Each entry has to be reproduced in full, exactly as given.

Recorded data
_ _ _ _ _
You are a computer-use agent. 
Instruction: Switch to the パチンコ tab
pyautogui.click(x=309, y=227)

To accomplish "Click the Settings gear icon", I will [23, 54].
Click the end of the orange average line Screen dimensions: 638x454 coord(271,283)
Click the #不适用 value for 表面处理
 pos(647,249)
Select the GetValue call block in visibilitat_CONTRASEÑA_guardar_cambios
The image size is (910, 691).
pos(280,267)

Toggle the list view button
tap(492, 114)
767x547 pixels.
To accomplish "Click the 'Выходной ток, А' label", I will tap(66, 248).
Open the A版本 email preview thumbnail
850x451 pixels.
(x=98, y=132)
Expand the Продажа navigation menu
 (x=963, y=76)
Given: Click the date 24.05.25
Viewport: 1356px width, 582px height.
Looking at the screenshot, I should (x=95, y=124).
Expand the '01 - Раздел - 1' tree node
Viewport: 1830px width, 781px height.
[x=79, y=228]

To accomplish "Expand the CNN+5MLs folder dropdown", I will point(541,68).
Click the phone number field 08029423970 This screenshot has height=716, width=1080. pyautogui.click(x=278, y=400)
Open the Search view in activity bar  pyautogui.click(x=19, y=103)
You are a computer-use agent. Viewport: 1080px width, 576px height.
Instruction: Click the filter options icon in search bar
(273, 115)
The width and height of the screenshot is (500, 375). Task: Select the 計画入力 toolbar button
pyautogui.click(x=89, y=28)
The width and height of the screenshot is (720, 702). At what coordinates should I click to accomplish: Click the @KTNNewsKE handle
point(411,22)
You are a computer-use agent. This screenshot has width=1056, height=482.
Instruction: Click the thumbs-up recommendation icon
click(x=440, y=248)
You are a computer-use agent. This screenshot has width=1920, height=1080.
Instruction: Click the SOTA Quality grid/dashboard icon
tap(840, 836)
_ _ _ _ _
Exercise answer:
You are a computer-use agent. 
Instruction: Switch to the パチンコ tab
pyautogui.click(x=309, y=227)

To accomplish "Click the Settings gear icon", I will [23, 54].
Click the end of the orange average line Screen dimensions: 638x454 coord(271,283)
Click the #不适用 value for 表面处理
 pos(647,249)
Select the GetValue call block in visibilitat_CONTRASEÑA_guardar_cambios
The image size is (910, 691).
pos(280,267)

Toggle the list view button
tap(492, 114)
767x547 pixels.
To accomplish "Click the 'Выходной ток, А' label", I will tap(66, 248).
Open the A版本 email preview thumbnail
850x451 pixels.
(x=98, y=132)
Expand the Продажа navigation menu
 (x=963, y=76)
Given: Click the date 24.05.25
Viewport: 1356px width, 582px height.
Looking at the screenshot, I should (x=95, y=124).
Expand the '01 - Раздел - 1' tree node
Viewport: 1830px width, 781px height.
[x=79, y=228]

To accomplish "Expand the CNN+5MLs folder dropdown", I will point(541,68).
Click the phone number field 08029423970 This screenshot has height=716, width=1080. pyautogui.click(x=278, y=400)
Open the Search view in activity bar  pyautogui.click(x=19, y=103)
You are a computer-use agent. Viewport: 1080px width, 576px height.
Instruction: Click the filter options icon in search bar
(273, 115)
The width and height of the screenshot is (500, 375). Task: Select the 計画入力 toolbar button
pyautogui.click(x=89, y=28)
The width and height of the screenshot is (720, 702). At what coordinates should I click to accomplish: Click the @KTNNewsKE handle
point(411,22)
You are a computer-use agent. This screenshot has width=1056, height=482.
Instruction: Click the thumbs-up recommendation icon
click(x=440, y=248)
You are a computer-use agent. This screenshot has width=1920, height=1080.
Instruction: Click the SOTA Quality grid/dashboard icon
tap(840, 836)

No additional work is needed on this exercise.